CS代考 The RETE Algorithm: Motivation

The RETE Algorithm: Motivation

Uncertainty and Bayesian Methods

Learning Objectives
Trace origin of Bayes’ Law
Compare if … then with Bayes’ Rule
Compute probabilities from prior probabilities
Prune to obtain results
Trade off uncertainty methods
Apply to examples

Uncertainty and Bayesian Networks
3
Uncertainty
Bayes’ Rule
Example
Appendix: Pruning

Sources of Uncertainty
IF ant1 AND ant2 THEN cons1 OR cons2
Fact uncertainty
Implication uncertainty

There are at least two kinds of uncertainty within rules. The “facts” may not be solid, and even when they are, the rule as a whole may be not entirely valid.
4

Symbolic Uncertainty
Approach: use attributes with logical weight values

Example: {often, sometimes, seldom}

IF Smoker/sometimes AND Uneven/often
THEN Motivated/seldom

Use when possible (e.g. combinatorially) … expert has handle on weighting

When people talk about uncertainty, they usually use descriptive language such as “more-or-less” and “sometimes.” This is often the case when knowledge is obtained from experts. Data itself is seldom 100% consistent. If these uncertainty terms can be combined in an algorithmic manner as the experts do (e.g., what is the upshot of two antecedents that are “often” and “seldom” respectively), such an organization should be utilized.
5

An Uncertainty Calculus For A & B => C
Rule A B C
v. sure v. sure v. sure v. sure
In-between In-between
v. unsure In-between
In-between In-between In-between
v. unsure v. unsure
v. unsure v. unsure v. unsure
In-between … …. ….

The table shows a way in which some uncertainly in rules and antecedents can produce consequents. For example, if we have the very sure rule A & B => C, A and B are neither very sure nor very unsure (“in-between”), then C is also in-between.
6

Uncertainty and Bayesian Networks
7
Uncertainty
Bayes’ Rule
Example
Appendix: Pruning

Bayes’ Rule: Example Problem
Adapted from “Machine Learning” by Marsland, Second Edition, p27

Adapted from “Machine Learning” by Marsland, Second Edition, p27

observation 1
observation 2
Recognize ‘a’ or ‘b’

The example in the figure illustrates the uncertainty involved in deciding whether the element is an “a” or a “b.”
8

Bayes’ Rule: Example Problem
Adapted from “Machine Learning” by Marsland, Second Edition, p27

Probability that pattern represents ‘a’ …
… given observation X …
Expressed: p(letter is a | observation_X)
observation 1
observation 2

Conditional probability concerns the probability of an event when a pertinent fact is known. For example, the probability of selecting a red ball from a bag containing 5 red and 5 blue balls is 50% but the probability of the same event given that a blue ball has been removed is different.

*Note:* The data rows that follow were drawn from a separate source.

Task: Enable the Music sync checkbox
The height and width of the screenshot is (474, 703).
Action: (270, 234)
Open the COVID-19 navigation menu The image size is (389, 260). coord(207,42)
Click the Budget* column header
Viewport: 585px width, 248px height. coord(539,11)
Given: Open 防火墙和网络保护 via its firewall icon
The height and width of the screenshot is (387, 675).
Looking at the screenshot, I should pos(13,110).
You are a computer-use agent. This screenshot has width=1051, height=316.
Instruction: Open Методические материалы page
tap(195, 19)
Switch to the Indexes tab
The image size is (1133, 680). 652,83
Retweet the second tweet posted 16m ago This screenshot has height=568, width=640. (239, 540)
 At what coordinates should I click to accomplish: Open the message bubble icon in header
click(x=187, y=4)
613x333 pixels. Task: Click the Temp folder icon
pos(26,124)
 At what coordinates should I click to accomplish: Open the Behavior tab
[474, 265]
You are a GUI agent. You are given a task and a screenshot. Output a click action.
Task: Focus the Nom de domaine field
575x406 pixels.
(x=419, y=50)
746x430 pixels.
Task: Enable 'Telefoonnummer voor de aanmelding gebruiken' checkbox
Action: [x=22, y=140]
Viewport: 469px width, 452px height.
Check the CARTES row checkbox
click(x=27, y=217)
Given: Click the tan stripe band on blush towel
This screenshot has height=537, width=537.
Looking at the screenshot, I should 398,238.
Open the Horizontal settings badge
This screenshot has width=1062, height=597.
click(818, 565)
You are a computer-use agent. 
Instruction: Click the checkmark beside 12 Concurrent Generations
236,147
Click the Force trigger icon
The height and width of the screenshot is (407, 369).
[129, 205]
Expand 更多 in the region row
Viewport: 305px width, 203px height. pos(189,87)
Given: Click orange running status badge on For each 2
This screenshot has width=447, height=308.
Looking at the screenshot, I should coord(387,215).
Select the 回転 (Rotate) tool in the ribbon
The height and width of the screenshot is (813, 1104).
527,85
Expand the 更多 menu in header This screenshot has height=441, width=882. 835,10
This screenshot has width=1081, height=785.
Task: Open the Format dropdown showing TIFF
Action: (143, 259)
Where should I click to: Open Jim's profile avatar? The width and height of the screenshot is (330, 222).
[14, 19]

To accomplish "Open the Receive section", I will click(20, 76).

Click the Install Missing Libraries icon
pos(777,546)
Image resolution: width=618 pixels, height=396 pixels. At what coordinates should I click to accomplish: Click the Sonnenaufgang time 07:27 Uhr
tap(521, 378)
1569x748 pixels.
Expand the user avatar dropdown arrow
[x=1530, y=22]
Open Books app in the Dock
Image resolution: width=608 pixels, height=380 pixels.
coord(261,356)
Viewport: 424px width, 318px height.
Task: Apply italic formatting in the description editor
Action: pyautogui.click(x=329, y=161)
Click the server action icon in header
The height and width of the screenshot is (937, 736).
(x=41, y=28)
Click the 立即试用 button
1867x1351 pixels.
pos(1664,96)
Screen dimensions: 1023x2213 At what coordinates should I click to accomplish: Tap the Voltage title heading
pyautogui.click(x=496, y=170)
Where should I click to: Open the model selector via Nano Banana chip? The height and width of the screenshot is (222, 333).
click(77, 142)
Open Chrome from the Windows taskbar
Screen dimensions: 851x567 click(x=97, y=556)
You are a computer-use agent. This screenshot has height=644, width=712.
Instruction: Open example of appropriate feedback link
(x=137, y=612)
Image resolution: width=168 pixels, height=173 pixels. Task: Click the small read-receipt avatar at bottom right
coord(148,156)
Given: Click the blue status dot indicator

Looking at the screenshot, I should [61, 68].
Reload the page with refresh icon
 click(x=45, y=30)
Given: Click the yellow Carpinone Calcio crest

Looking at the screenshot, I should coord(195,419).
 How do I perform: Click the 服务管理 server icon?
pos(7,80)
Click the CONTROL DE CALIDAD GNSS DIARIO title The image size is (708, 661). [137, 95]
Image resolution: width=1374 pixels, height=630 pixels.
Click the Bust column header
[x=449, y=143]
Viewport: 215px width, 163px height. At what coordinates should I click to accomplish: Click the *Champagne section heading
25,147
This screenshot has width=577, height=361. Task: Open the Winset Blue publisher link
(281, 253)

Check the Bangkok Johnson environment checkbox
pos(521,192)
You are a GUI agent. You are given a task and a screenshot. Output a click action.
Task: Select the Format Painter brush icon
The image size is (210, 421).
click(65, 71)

One can rephrase the question
what letter is observation 1?
in the figure conditionally as
what is the probability that the letter is ‘a’, given that 1 has been observed?
9

Bayes’ Rule: The Goal
Find p(a|X) in terms of measurable quantities

So probability can be applied to the uncertainty of if-then rules by turning them from …
IF X THEN a
into …
p(a|X), ”p” meaning “probability.”

In other words: “if I know X, how likely is a to be valid?”

So far, this has simply been a question of rephrasing. However, now that we are dealing with probabilities, we can invoke a deep, rich theory which has taken over four hundred years to develop—in particular, Bayes’ Law.
10

Use Bayes …
… when p(A|B) needed but hard to measure
But p(B|A) much easier to measure.

Example:
May be easier to gather smokers
and assess their motivation for exercise p(M|S) …
… than gather people with motivational problems and count smokers p(S|M)

Bayes’ law expresses p(A|B) in terms of p(B|A) in case the latter is easier to compute. For example, suppose that we want to know the degree of certainty of the following :

IF a person is not motivated to exercise THEN they are a smoker.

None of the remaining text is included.